Menschen, die sich ihre Wohnung ohnehin kaum leisten können, schützt das Gesetz in § 559 Abs. 4 Bürgerliches Gesetzbuch (BGB) außerdem ausdrücklich vor der drohenden Mieterhöhung: Sie soll immer dann ausgeschlossen sein, wenn sie eine Härte bedeuten würde, die auch unter Würdigung der berechtigten Interessen des Vermieters nicht zu rechtfertigen ist.

Betroffene müssen diesen Härteeinwand gleich nach Ankündigung der Modernisierung geltend machen. Ob er berechtigt ist, wird allerdings erst später geprüft, wenn die Miete tatsächlich steigen soll.
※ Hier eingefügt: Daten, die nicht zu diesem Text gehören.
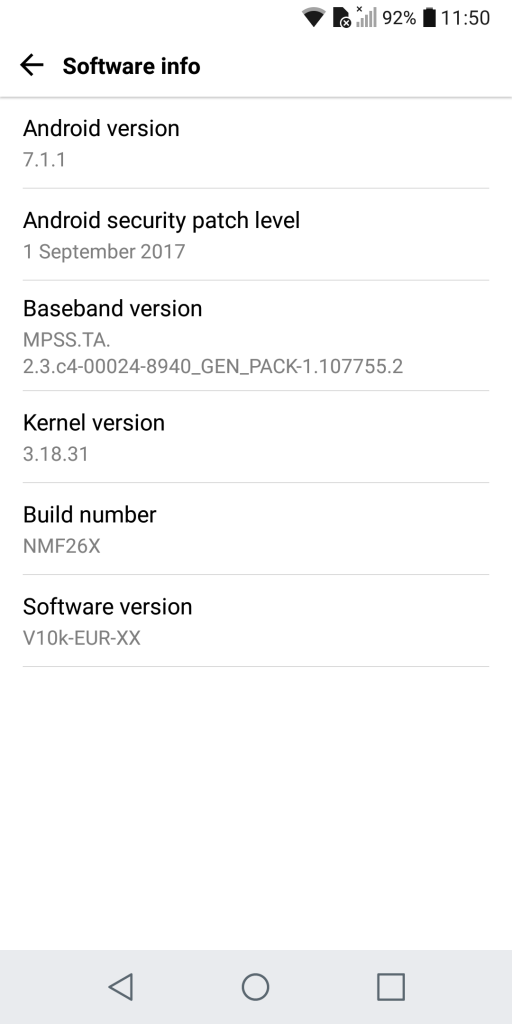The width and height of the screenshot is (512, 1024).
Task: Tap the Build number entry
Action: [256, 530]
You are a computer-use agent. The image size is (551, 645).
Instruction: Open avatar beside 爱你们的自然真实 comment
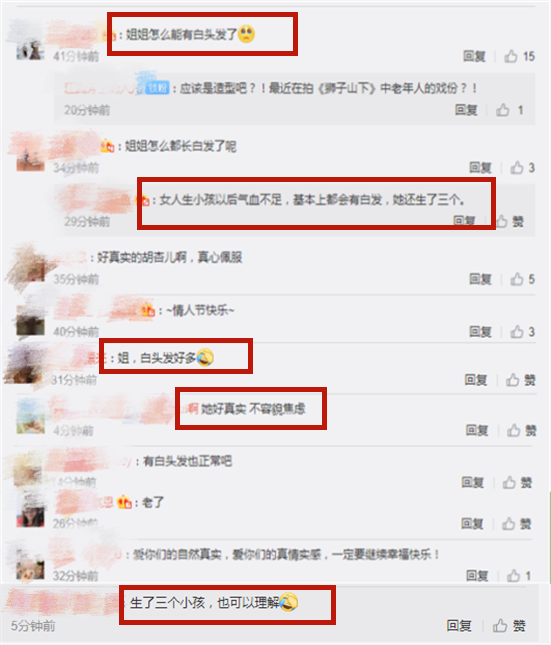pos(30,566)
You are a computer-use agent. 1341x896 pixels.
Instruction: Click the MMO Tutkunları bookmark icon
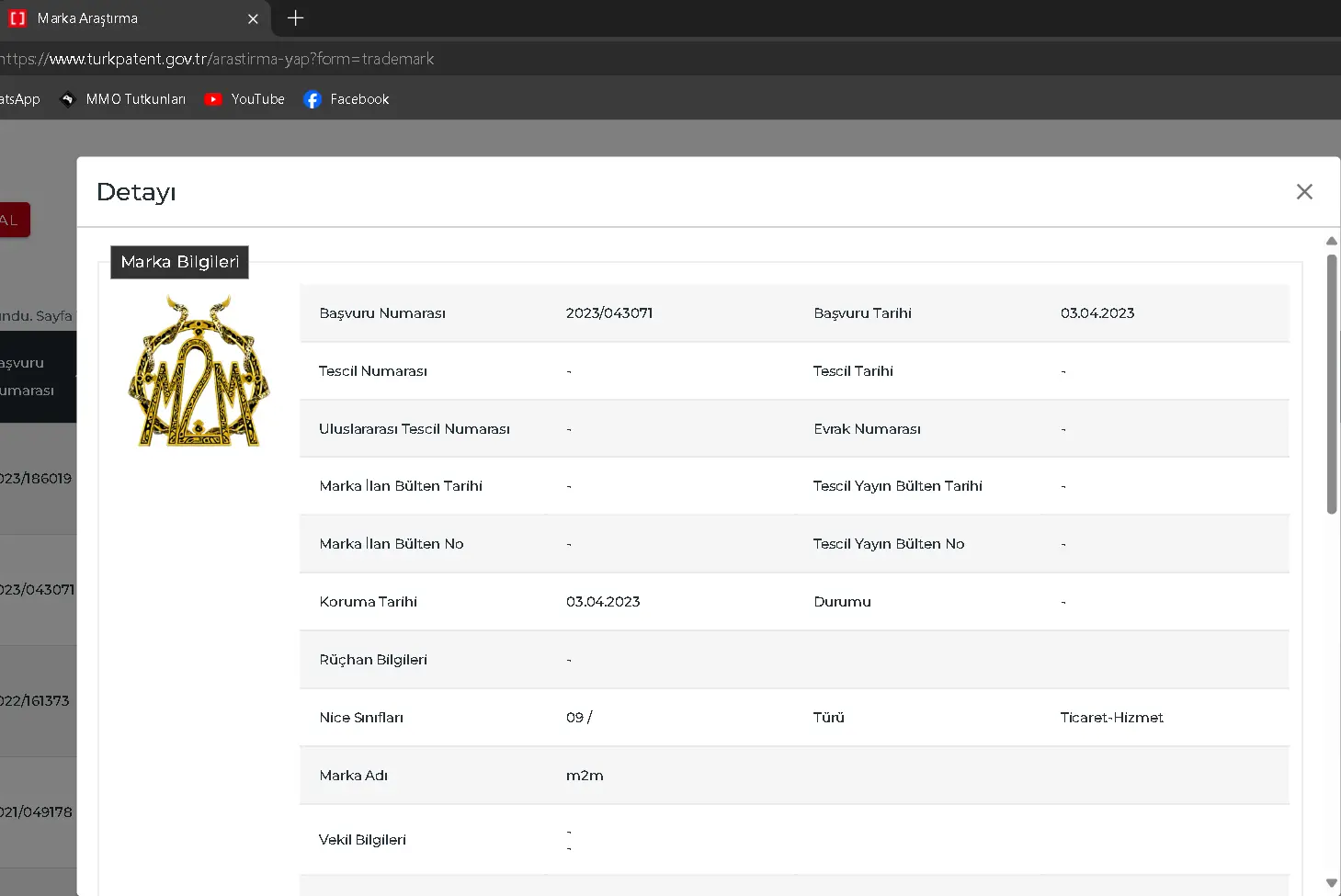point(67,99)
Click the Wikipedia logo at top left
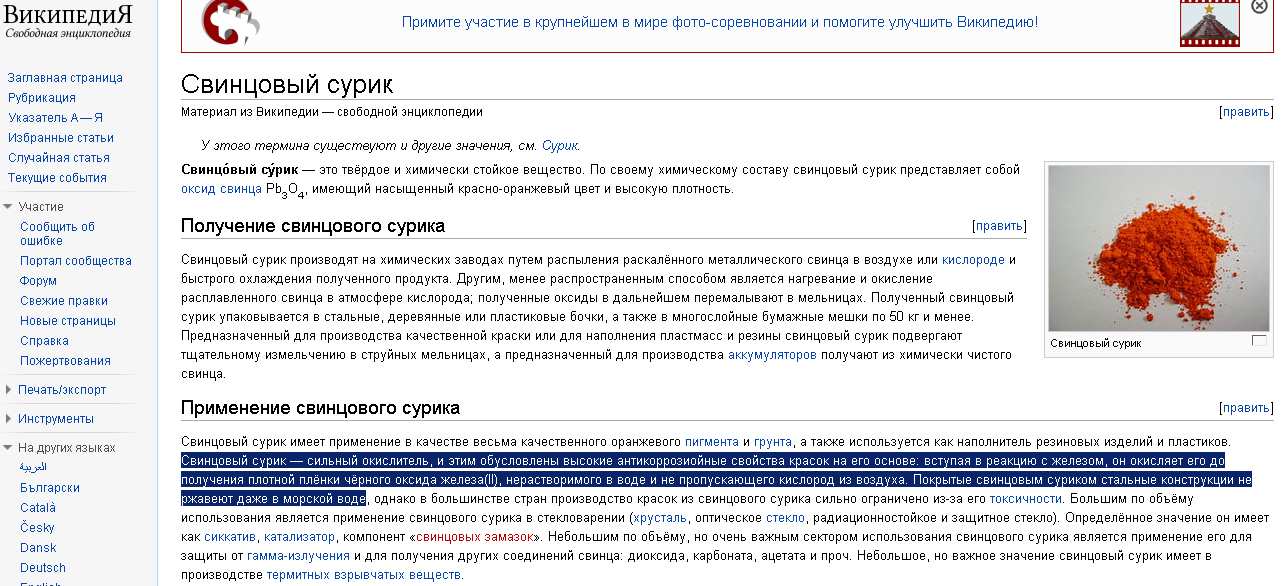The width and height of the screenshot is (1282, 586). click(68, 21)
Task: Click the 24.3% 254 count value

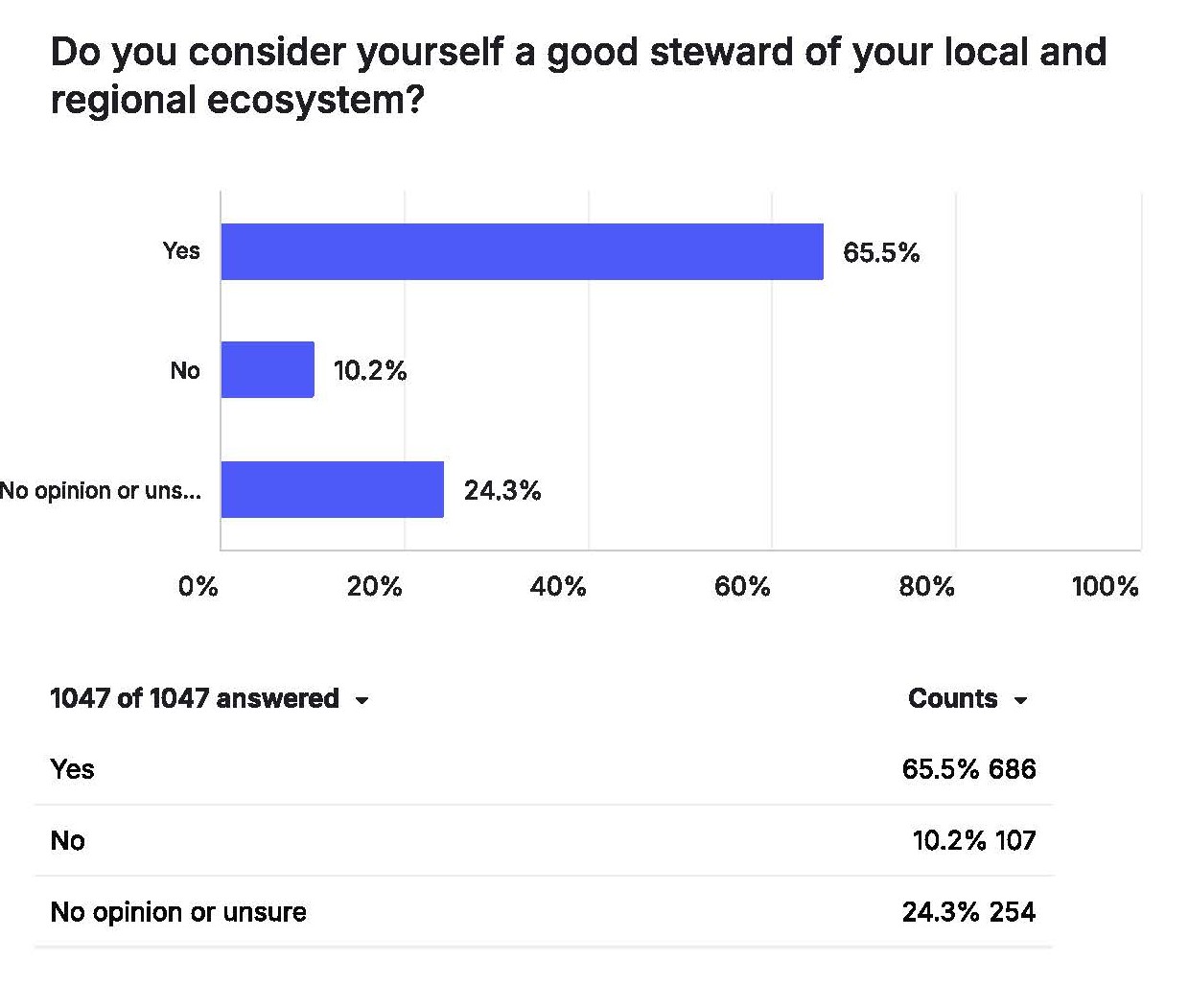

Nach der Entscheidung des BGH dürfen nach Modernisierungsarbeiten die Mieter nicht einfach auf eine kleinere Wohnung verwiesen werden. Ob die Wohnungsgröße angemessen ist, spielt nach dem Urteil zwar eine Rolle, aber keine derart entscheidende wie im Sozialrecht. Bei der Abwägung der Interessen müssten aber alle Umstände des Einzelfalls berücksichtigt werden. Dabei komme es auch auf die Verwurzelung des Mieters in der Wohnung oder seine gesundheitliche Verfassung an

Allerdings können sich Mieter gemäß dem BGH generell nicht auf eine finanzielle Härte berufen, wenn das Haus nur in einen "allgemein üblichen" Zustand versetzt wurde und wenn der Vermieter zur Modernisierung gezwungen war.